═════ Data for this exercise ═════

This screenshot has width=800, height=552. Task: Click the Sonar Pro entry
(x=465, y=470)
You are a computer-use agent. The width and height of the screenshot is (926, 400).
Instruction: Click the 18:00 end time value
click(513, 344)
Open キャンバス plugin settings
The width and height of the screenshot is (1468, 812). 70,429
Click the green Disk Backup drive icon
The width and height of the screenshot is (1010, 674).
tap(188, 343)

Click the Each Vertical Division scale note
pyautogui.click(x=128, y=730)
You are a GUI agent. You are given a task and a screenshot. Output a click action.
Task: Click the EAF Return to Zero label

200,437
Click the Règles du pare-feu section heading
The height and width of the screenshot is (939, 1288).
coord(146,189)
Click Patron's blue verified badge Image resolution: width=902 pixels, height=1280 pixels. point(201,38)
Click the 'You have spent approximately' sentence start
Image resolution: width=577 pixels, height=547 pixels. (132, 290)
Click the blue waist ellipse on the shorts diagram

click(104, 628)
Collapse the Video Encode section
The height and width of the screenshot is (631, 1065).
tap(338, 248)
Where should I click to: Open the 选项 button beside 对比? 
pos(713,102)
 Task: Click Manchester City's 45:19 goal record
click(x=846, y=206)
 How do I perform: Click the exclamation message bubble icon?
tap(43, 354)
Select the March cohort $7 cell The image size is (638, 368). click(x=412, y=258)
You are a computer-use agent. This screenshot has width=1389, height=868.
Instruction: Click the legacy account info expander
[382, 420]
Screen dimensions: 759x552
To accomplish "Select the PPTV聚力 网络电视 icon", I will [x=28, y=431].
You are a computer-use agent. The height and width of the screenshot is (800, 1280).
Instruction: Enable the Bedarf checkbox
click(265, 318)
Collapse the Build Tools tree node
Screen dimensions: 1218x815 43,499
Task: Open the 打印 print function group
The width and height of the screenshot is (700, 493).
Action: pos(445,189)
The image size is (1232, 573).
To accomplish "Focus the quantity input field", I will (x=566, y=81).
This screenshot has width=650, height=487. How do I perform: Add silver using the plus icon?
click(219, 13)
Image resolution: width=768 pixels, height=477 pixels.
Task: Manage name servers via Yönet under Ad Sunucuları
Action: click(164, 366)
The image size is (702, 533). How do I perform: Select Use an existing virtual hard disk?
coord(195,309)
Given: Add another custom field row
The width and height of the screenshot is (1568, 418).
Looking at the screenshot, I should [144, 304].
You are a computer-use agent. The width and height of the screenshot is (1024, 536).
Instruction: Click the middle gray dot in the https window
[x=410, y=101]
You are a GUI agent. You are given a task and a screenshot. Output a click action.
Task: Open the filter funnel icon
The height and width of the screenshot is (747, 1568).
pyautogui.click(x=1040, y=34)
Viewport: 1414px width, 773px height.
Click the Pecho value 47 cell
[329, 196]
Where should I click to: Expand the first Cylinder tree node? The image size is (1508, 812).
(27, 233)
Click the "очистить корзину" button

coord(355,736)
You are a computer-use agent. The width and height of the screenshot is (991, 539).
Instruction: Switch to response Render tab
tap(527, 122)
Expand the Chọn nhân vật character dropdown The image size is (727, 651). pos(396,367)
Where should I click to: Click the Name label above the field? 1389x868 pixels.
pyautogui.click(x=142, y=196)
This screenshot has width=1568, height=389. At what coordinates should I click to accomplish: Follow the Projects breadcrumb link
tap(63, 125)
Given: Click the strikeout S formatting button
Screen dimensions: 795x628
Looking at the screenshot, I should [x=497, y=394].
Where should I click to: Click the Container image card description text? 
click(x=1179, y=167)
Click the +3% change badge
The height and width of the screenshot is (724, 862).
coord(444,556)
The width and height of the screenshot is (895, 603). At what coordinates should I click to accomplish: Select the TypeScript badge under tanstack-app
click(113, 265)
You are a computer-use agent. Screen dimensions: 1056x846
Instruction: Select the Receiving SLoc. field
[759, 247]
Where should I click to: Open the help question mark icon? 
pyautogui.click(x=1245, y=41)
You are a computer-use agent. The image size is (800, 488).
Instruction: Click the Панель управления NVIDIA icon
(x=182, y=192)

═════

### Exercise prompt
From the records above, extract each line exactly as shown.

### Exercise result
This screenshot has width=800, height=552. Task: Click the Sonar Pro entry
(x=465, y=470)
You are a computer-use agent. The width and height of the screenshot is (926, 400).
Instruction: Click the 18:00 end time value
click(513, 344)
Open キャンバス plugin settings
The width and height of the screenshot is (1468, 812). 70,429
Click the green Disk Backup drive icon
The width and height of the screenshot is (1010, 674).
tap(188, 343)

Click the Each Vertical Division scale note
pyautogui.click(x=128, y=730)
You are a GUI agent. You are given a task and a screenshot. Output a click action.
Task: Click the EAF Return to Zero label

200,437
Click the Règles du pare-feu section heading
The height and width of the screenshot is (939, 1288).
coord(146,189)
Click Patron's blue verified badge Image resolution: width=902 pixels, height=1280 pixels. point(201,38)
Click the 'You have spent approximately' sentence start
Image resolution: width=577 pixels, height=547 pixels. (132, 290)
Click the blue waist ellipse on the shorts diagram

click(104, 628)
Collapse the Video Encode section
The height and width of the screenshot is (631, 1065).
tap(338, 248)
Where should I click to: Open the 选项 button beside 对比? 
pos(713,102)
 Task: Click Manchester City's 45:19 goal record
click(x=846, y=206)
 How do I perform: Click the exclamation message bubble icon?
tap(43, 354)
Select the March cohort $7 cell The image size is (638, 368). click(x=412, y=258)
You are a computer-use agent. This screenshot has width=1389, height=868.
Instruction: Click the legacy account info expander
[382, 420]
Screen dimensions: 759x552
To accomplish "Select the PPTV聚力 网络电视 icon", I will [x=28, y=431].
You are a computer-use agent. The height and width of the screenshot is (800, 1280).
Instruction: Enable the Bedarf checkbox
click(265, 318)
Collapse the Build Tools tree node
Screen dimensions: 1218x815 43,499
Task: Open the 打印 print function group
The width and height of the screenshot is (700, 493).
Action: pos(445,189)
The image size is (1232, 573).
To accomplish "Focus the quantity input field", I will (x=566, y=81).
This screenshot has width=650, height=487. How do I perform: Add silver using the plus icon?
click(219, 13)
Image resolution: width=768 pixels, height=477 pixels.
Task: Manage name servers via Yönet under Ad Sunucuları
Action: click(164, 366)
The image size is (702, 533). How do I perform: Select Use an existing virtual hard disk?
coord(195,309)
Given: Add another custom field row
The width and height of the screenshot is (1568, 418).
Looking at the screenshot, I should [144, 304].
You are a computer-use agent. The width and height of the screenshot is (1024, 536).
Instruction: Click the middle gray dot in the https window
[x=410, y=101]
You are a GUI agent. You are given a task and a screenshot. Output a click action.
Task: Open the filter funnel icon
The height and width of the screenshot is (747, 1568).
pyautogui.click(x=1040, y=34)
Viewport: 1414px width, 773px height.
Click the Pecho value 47 cell
[329, 196]
Where should I click to: Expand the first Cylinder tree node? The image size is (1508, 812).
(27, 233)
Click the "очистить корзину" button

coord(355,736)
You are a computer-use agent. The width and height of the screenshot is (991, 539).
Instruction: Switch to response Render tab
tap(527, 122)
Expand the Chọn nhân vật character dropdown The image size is (727, 651). pos(396,367)
Where should I click to: Click the Name label above the field? 1389x868 pixels.
pyautogui.click(x=142, y=196)
This screenshot has width=1568, height=389. At what coordinates should I click to accomplish: Follow the Projects breadcrumb link
tap(63, 125)
Given: Click the strikeout S formatting button
Screen dimensions: 795x628
Looking at the screenshot, I should [x=497, y=394].
Where should I click to: Click the Container image card description text? 
click(x=1179, y=167)
Click the +3% change badge
The height and width of the screenshot is (724, 862).
coord(444,556)
The width and height of the screenshot is (895, 603). At what coordinates should I click to accomplish: Select the TypeScript badge under tanstack-app
click(113, 265)
You are a computer-use agent. Screen dimensions: 1056x846
Instruction: Select the Receiving SLoc. field
[759, 247]
Where should I click to: Open the help question mark icon? 
pyautogui.click(x=1245, y=41)
You are a computer-use agent. The image size is (800, 488).
Instruction: Click the Панель управления NVIDIA icon
(x=182, y=192)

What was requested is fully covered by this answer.